Recycling conserves natural resources, prevents pollution, saves energy, and reduces waste sent to disposal facilities. It can also support American manufacturing, create jobs, and increase economic security by providing a domestic source of materials. For all of these reasons, when someone wants to improve the environmental impact of their business or household, recycling is often the first step they take.
Each week, Americans dutifully wheel their recyclables to the curb, unaware that the service they have come to expect and value is struggling to survive. At recycling facilities across the country, the crisis is clear: contamination levels are too high, commodity markets are too low, and recycled materials have few places to go.
Recycling has reached a crossroads. On its current path, residue rates will continue to rise, the demand for recycled commodities will dwindle, and recycling could become unavailable to most homes and businesses.

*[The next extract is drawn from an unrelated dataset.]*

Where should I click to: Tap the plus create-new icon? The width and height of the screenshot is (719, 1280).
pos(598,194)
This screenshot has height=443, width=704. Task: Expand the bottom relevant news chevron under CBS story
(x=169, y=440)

With a forty-year commitment to recycling, we at Casella want to lead the way to another path, a path that is headed toward the full recovery of clean, high-quality recyclables, and toward the establishment of diverse, domestic markets for recycled commodities. Through swift, decisive action, we believe that such a recovery is possible.
In this section, we describe the steps we’ve taken and our plan of action for the coming months. If all goes well, in our 2020 report, we hope to write that the commodity crashes of 2017 and 2018 were a blessing in disguise, shaking everyone out of complacency, and setting recycling programs on a path to true sustainability.
The chart depicts trends in Casella's Average Commodity Revenue (ACR) per ton, which is what we are paid for our sorted and processed recycled commodities, less the related processing, residue, and transportation costs.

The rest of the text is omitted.